On 18 December 2017 at 18:03, Dinu <dinumar...@gmail.com> wrote:

> Rowan Worth-2 wrote
> > I'm not sure what you're worried about? Dropping and recreating identical
> > indices within a transaction won't cause a visible structure change to
> > concurrent readers -- that's the point of a transaction.
>
> I honestly don't see how in any DB system the client process would not
> crash
> if the index it's running a curson on were to be removed. Even if SQLite
> were to pull this magic out of the hat,


The entire point of SQL transactions is to implement this magic! All other
clients see the state either before or after the transaction.

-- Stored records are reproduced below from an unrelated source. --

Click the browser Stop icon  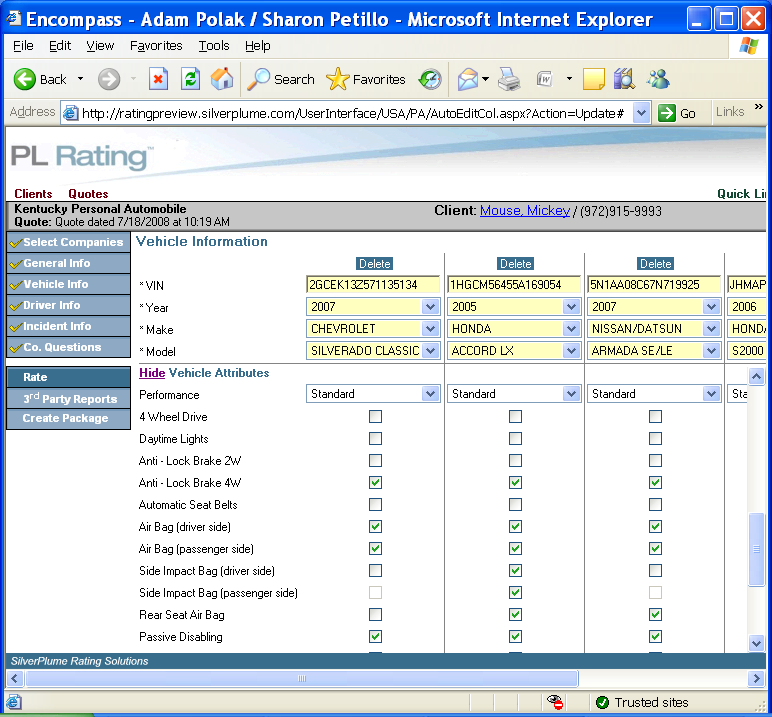[158, 79]
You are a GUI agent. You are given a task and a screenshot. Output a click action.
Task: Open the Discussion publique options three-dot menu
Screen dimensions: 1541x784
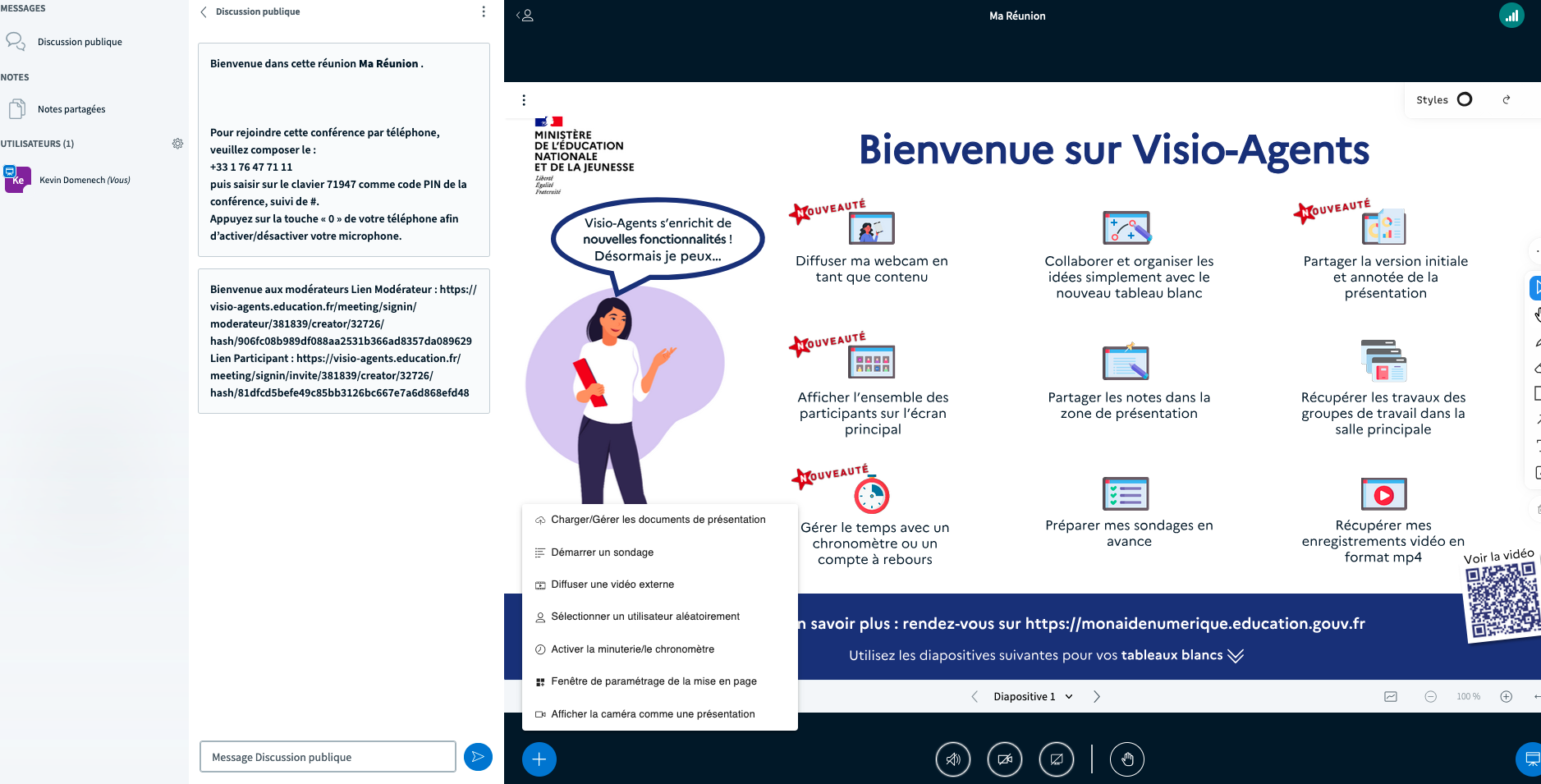coord(484,11)
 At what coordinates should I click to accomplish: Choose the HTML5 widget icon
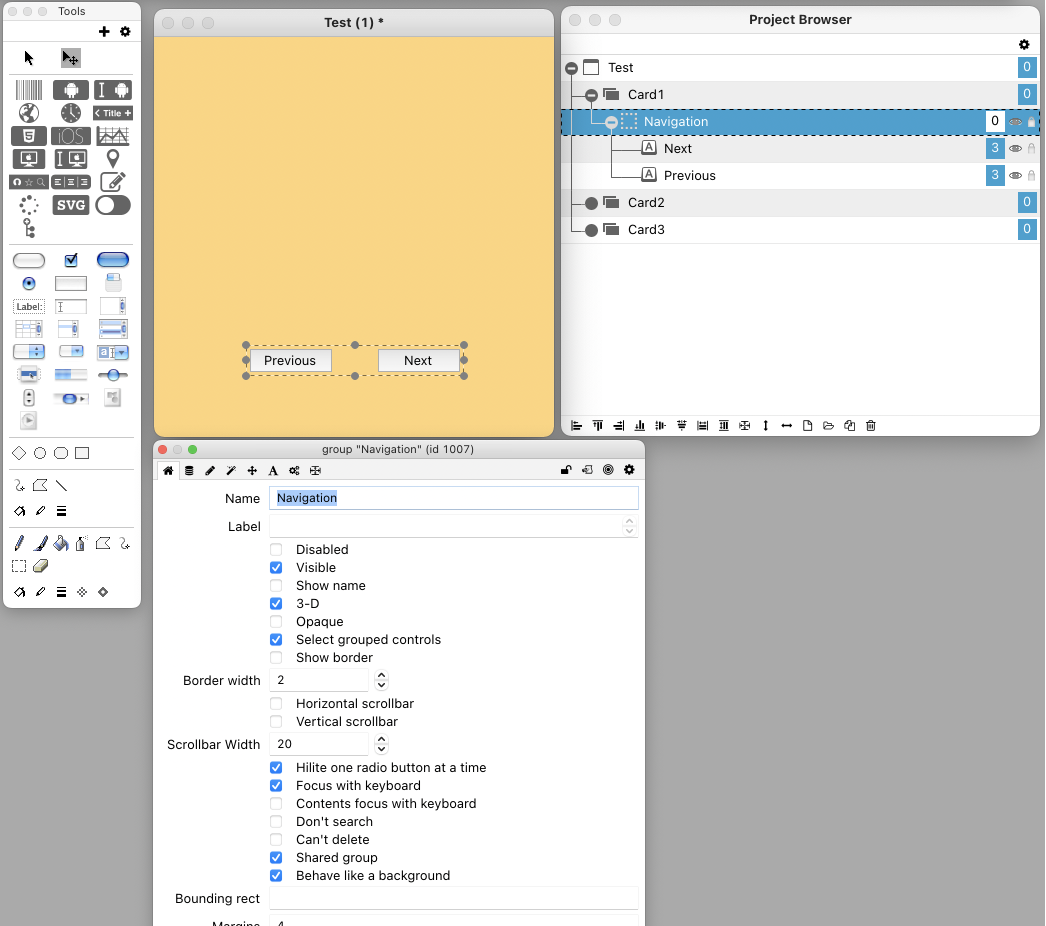[x=29, y=136]
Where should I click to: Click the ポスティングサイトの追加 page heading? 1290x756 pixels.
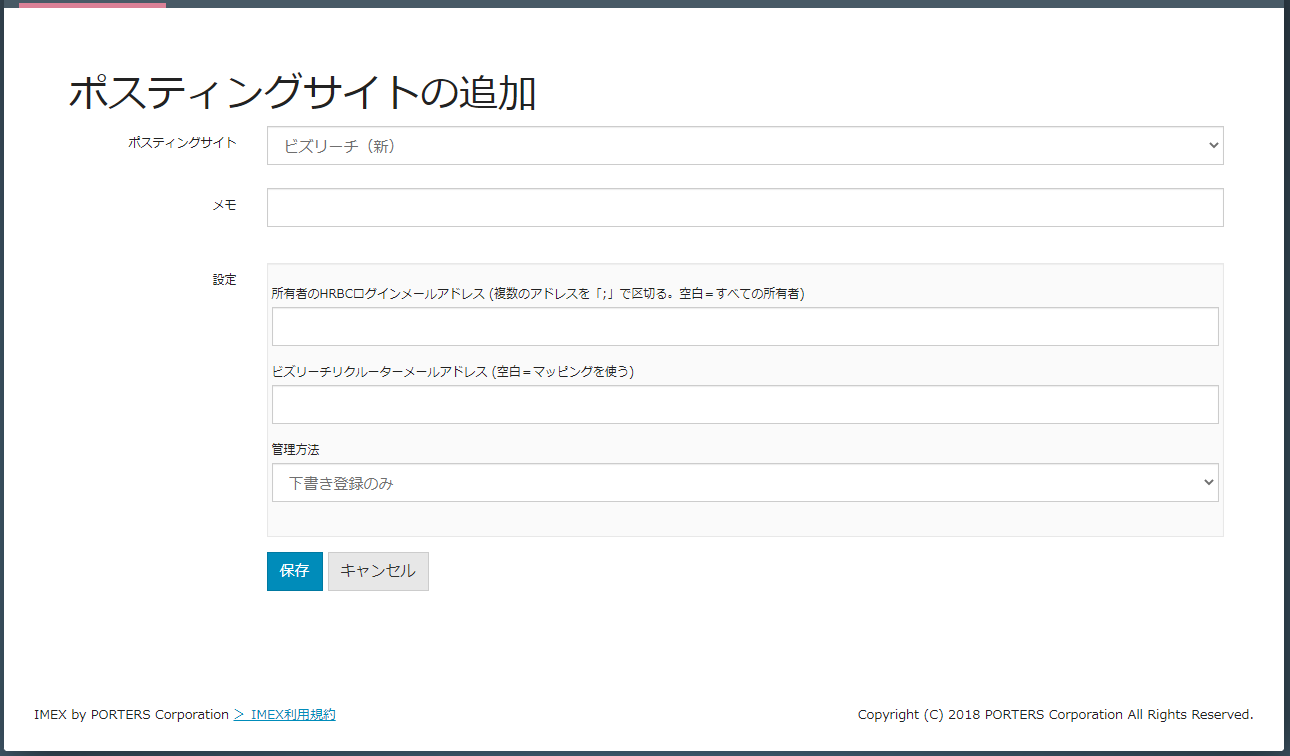coord(302,93)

> starving client processes for the
> lack of an index (a full scan query would probably take in excess of 30s)
> would quickly pile up the clients to the point where one would have to kill
> them anyway.
>

The other clients won't run without an index. They won't have their current
index ripped out from under them either.

They _will_ have to wait for the deletion transaction to finish up. But
that's an issue regardless - once the delete transaction's memory cache
spills, it will have exclusive access to the database until the transaction
COMMI-- ah but wait, I'm talking about rollback journal mode, because
that's what I'm familiar with. WAL has different concurrency
characteristics. I'll leave the details to someone else, but I'm 100% sure
you still get atomic transactions.


> So with this in mind, I'm really not looking for a barbaric fix to this,
> I'm
> more of tryng to understand the problem and find a viable, semantically
> stable solution (and maybe trigger some improvements in SQLite, if there's
> a
> system bug).
>

Seeing what effect dropping/recreating the indices has on the overall speed
_IS_ a step in understanding the problem, no?